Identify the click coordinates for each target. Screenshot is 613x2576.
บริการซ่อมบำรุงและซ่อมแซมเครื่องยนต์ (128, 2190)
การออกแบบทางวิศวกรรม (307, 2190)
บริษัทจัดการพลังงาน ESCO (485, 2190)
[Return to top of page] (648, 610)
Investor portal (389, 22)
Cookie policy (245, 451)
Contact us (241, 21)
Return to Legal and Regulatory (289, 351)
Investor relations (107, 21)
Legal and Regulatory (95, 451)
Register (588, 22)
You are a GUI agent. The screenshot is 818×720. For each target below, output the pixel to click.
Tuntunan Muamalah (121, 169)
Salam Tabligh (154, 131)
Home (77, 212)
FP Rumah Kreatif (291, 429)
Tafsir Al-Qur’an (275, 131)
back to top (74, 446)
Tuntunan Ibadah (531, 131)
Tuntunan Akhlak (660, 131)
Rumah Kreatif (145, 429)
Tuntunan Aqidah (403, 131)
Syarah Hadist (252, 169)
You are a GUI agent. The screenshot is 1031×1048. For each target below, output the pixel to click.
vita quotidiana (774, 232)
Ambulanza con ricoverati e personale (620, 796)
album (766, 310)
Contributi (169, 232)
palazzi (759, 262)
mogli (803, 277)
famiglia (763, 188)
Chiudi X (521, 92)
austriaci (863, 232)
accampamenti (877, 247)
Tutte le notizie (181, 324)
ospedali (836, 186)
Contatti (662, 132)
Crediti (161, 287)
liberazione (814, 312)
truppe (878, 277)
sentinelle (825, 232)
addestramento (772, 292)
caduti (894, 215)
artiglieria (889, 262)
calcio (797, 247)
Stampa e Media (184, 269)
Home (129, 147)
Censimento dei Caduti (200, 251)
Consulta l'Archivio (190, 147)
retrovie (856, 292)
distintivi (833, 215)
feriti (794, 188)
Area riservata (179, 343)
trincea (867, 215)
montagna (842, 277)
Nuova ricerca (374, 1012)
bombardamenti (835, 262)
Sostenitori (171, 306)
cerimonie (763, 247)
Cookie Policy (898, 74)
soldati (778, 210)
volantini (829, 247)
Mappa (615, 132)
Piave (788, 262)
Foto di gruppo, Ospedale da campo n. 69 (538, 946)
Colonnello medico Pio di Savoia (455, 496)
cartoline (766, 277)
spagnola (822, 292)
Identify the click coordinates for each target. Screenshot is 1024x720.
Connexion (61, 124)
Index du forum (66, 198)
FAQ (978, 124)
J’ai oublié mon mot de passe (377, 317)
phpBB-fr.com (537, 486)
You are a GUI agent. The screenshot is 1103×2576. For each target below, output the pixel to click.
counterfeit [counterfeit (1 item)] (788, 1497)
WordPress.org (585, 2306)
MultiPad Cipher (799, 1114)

* [Instructions for the task]: Reproduce every one of the records above, line for line, with no changes.

* [Full response]:
Identify the click coordinates for each target. Screenshot is 613x2576.
บริการซ่อมบำรุงและซ่อมแซมเครื่องยนต์ (128, 2190)
การออกแบบทางวิศวกรรม (307, 2190)
บริษัทจัดการพลังงาน ESCO (485, 2190)
[Return to top of page] (648, 610)
Investor portal (389, 22)
Cookie policy (245, 451)
Contact us (241, 21)
Return to Legal and Regulatory (289, 351)
Investor relations (107, 21)
Legal and Regulatory (95, 451)
Register (588, 22)
You are a GUI agent. The screenshot is 818×720. For each target below, output the pixel to click.
Tuntunan Muamalah (121, 169)
Salam Tabligh (154, 131)
Home (77, 212)
FP Rumah Kreatif (291, 429)
Tafsir Al-Qur’an (275, 131)
back to top (74, 446)
Tuntunan Ibadah (531, 131)
Tuntunan Akhlak (660, 131)
Rumah Kreatif (145, 429)
Tuntunan Aqidah (403, 131)
Syarah Hadist (252, 169)
You are a GUI agent. The screenshot is 1031×1048. For each target below, output the pixel to click.
vita quotidiana (774, 232)
Ambulanza con ricoverati e personale (620, 796)
album (766, 310)
Contributi (169, 232)
palazzi (759, 262)
mogli (803, 277)
famiglia (763, 188)
Chiudi X (521, 92)
austriaci (863, 232)
accampamenti (877, 247)
Tutte le notizie (181, 324)
ospedali (836, 186)
Contatti (662, 132)
Crediti (161, 287)
liberazione (814, 312)
truppe (878, 277)
sentinelle (825, 232)
addestramento (772, 292)
caduti (894, 215)
artiglieria (889, 262)
calcio (797, 247)
Stampa e Media (184, 269)
Home (129, 147)
Censimento dei Caduti (200, 251)
Consulta l'Archivio (190, 147)
retrovie (856, 292)
distintivi (833, 215)
feriti (794, 188)
Area riservata (179, 343)
trincea (867, 215)
montagna (842, 277)
Nuova ricerca (374, 1012)
bombardamenti (835, 262)
Sostenitori (171, 306)
cerimonie (763, 247)
Cookie Policy (898, 74)
soldati (778, 210)
volantini (829, 247)
Mappa (615, 132)
Piave (788, 262)
Foto di gruppo, Ospedale da campo n. 69 (538, 946)
Colonnello medico Pio di Savoia (455, 496)
cartoline (766, 277)
spagnola (822, 292)
Identify the click coordinates for each target. Screenshot is 1024x720.
Connexion (61, 124)
Index du forum (66, 198)
FAQ (978, 124)
J’ai oublié mon mot de passe (377, 317)
phpBB-fr.com (537, 486)
You are a GUI agent. The screenshot is 1103×2576. For each target below, output the pixel to click.
counterfeit [counterfeit (1 item)] (788, 1497)
WordPress.org (585, 2306)
MultiPad Cipher (799, 1114)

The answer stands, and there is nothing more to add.